Return nothing but the lines from the line containing "Select the ZR2 better than EPA ratings option" through the last line of the records, reproduced exactly.

[Pixel coordinate grounding data]
-.-.-
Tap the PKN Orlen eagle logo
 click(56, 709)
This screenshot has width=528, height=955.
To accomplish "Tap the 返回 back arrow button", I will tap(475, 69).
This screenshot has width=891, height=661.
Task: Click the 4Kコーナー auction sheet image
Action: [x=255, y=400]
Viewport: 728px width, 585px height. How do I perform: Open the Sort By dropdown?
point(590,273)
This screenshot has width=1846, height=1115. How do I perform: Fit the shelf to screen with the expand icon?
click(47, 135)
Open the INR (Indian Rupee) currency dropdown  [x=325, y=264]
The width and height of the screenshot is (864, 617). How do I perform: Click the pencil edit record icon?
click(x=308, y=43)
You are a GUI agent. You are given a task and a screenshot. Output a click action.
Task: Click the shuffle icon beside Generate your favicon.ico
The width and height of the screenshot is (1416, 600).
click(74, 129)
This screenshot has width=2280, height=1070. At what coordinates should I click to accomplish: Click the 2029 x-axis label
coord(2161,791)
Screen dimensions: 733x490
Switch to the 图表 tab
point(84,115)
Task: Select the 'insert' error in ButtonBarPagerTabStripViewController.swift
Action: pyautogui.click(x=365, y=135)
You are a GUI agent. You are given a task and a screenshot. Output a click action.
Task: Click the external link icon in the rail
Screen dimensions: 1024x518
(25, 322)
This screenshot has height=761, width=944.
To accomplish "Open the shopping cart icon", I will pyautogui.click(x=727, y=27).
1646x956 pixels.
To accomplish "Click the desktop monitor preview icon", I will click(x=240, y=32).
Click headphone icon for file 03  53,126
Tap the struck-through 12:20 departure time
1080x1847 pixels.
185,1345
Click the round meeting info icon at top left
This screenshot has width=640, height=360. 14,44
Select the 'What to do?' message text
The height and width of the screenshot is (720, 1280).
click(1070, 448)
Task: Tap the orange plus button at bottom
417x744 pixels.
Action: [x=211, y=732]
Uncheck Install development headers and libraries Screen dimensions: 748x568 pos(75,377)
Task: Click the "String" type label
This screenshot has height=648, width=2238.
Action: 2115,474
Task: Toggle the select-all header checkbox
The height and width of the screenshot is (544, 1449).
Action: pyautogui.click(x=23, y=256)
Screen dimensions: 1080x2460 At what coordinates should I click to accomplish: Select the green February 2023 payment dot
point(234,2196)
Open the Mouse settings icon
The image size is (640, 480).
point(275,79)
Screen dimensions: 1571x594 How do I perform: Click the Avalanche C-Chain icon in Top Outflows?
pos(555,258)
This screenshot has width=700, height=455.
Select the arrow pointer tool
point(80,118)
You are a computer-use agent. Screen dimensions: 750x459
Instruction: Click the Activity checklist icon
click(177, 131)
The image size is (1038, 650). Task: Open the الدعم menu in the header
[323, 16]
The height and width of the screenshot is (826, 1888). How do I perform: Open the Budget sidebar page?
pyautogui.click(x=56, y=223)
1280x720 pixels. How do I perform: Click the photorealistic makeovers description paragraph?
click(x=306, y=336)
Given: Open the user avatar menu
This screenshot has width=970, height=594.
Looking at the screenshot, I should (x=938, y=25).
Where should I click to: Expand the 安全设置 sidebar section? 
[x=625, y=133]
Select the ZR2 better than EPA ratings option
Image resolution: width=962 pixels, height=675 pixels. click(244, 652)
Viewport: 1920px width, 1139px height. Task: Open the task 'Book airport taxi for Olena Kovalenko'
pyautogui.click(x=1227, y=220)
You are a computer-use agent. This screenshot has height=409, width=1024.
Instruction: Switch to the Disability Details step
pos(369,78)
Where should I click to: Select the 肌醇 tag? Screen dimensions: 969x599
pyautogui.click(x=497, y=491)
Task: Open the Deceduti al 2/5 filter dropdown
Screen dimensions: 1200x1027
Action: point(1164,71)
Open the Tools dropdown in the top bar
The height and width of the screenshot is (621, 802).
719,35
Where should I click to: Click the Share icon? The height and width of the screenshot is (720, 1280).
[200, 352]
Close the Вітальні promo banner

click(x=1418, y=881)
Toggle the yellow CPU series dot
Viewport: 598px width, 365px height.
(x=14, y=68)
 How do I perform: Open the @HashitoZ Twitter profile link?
-.-.-
### Result for this task
Select the ZR2 better than EPA ratings option
Image resolution: width=962 pixels, height=675 pixels. click(244, 652)
Viewport: 1920px width, 1139px height. Task: Open the task 'Book airport taxi for Olena Kovalenko'
pyautogui.click(x=1227, y=220)
You are a computer-use agent. This screenshot has height=409, width=1024.
Instruction: Switch to the Disability Details step
pos(369,78)
Where should I click to: Select the 肌醇 tag? Screen dimensions: 969x599
pyautogui.click(x=497, y=491)
Task: Open the Deceduti al 2/5 filter dropdown
Screen dimensions: 1200x1027
Action: point(1164,71)
Open the Tools dropdown in the top bar
The height and width of the screenshot is (621, 802).
719,35
Where should I click to: Click the Share icon? The height and width of the screenshot is (720, 1280).
[200, 352]
Close the Вітальні promo banner

click(x=1418, y=881)
Toggle the yellow CPU series dot
Viewport: 598px width, 365px height.
(x=14, y=68)
 How do I perform: Open the @HashitoZ Twitter profile link?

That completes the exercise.